Morning came quietly.

No bells rang. No disciples shouted slogans. The Qingyun Sect woke the way old men did—slowly, grudgingly, with joints that complained louder than mouths.

Lin Mo did not wake with it.

He lay sprawled on his narrow wooden bed, one arm dangling off the side, hair slightly disheveled. Sunlight slipped through the paper window in thin bands, cutting across his face without asking permission.

He groaned and rolled over.

Five more minutes, his mind pleaded, instinct from a former life refusing to die.

Just as sleep began to reclaim him—

"Elder."

Lin Mo twitched.

"Elder… are you awake?"

The voice was careful. Soft. Respectful to the point of anxiety.

Lin Mo kept his eyes closed. "Mm."

A pause.

Then, hopeful: "Then this disciple may ask a question?"

Lin Mo exhaled slowly.

He did not need to open his eyes to know who it was.

Zhao Fan.

Of course it was Zhao Fan.

This is why attachments are dangerous, Lin Mo thought bitterly. They come back in the morning.

"Speak," Lin Mo muttered, his face still buried in the pillow.

There was a brief shuffling sound, like someone straightening their robes nervously.

"This disciple has been thinking all night about Elder's guidance yesterday."

Lin Mo winced internally.

That was not guidance.

"That thing you said," Zhao Fan continued carefully, "about not forcing anything… and maintaining one's state."

Lin Mo half-listened, drifting in that hazy place between sleep and waking where words blurred and meaning dulled.

"Yes," he mumbled. "That."

"I don't quite understand how to apply it during cultivation," Zhao Fan said. "Should I still circulate qi? Or—"

"Stop forcing qi."

The words left Lin Mo's mouth before his mind fully caught up.

They were lazy words.

Automatic words.

The kind of thing he used to say to interns who were clearly overworking themselves and making everything worse.

"Just… stop forcing it," he muttered. "You're trying too hard."

Silence followed.

Lin Mo shifted, seeking a cooler patch of bed. "Cultivation isn't… squeezing water from a dry towel."

Zhao Fan inhaled sharply.

Lin Mo frowned faintly.

Something tugged at his chest.

A resistance.

He tried to continue—to clarify, to soften the statement, to walk it back into something safely meaningless.

"Not literally stop cultivating," he tried to say. "I mean—"

The resistance thickened.

It wasn't pain.

It wasn't pressure.

It was like pushing words through mud.

His tongue felt heavy.

His thoughts scattered.

What came out instead was—

"Walk."

Zhao Fan froze. "Elder?"

"Walk aimlessly," Lin Mo muttered. "Stop sitting around trying to feel things.
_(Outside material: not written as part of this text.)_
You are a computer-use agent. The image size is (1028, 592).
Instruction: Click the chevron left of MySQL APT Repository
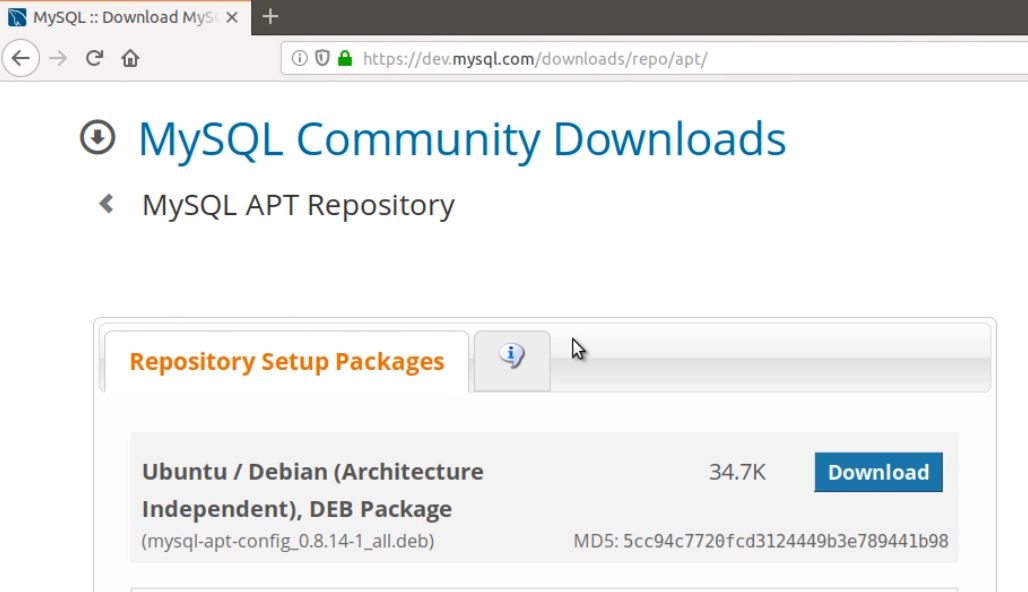tap(108, 202)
Just… move."

His brow creased in his sleep.

That wasn't what he meant.

He opened his mouth to correct himself.

Nothing came.

A strange emptiness swallowed the explanation before it could form.

Lin Mo's eyes snapped open.

For a brief moment, panic flared.

What was that?

He tried again. "What I mean is—"

"—that movement without intent is cultivation itself?"

Zhao Fan finished softly.

Lin Mo stared at the ceiling.

No. That is not what I mean.

But when he tried to say no, his throat felt tight.

Not blocked.

Just… unwilling.

The silence stretched.

Zhao Fan's breathing grew faintly uneven.

Lin Mo felt a cold trickle of unease slide down his spine.

Say something, he urged himself.

Anything.

Dismiss him.

End this.

"…yes," Lin Mo said instead.

The word slipped out smoothly.

Too smoothly.

Zhao Fan sucked in a breath like a man who had just glimpsed light through a crack in the heavens.

"I understand," the boy whispered.

Lin Mo sat up abruptly.

Zhao Fan stood at the foot of the bed, eyes shining, posture straight, hands clenched at his sides as if restraining something fierce and fragile inside his chest.

"This disciple will not force qi," Zhao Fan said. "I will walk. I will move. I will let cultivation come to me instead of chasing it."

Lin Mo opened his mouth.

Closed it.

His heart beat a little faster.

This is bad, he thought. This is very bad.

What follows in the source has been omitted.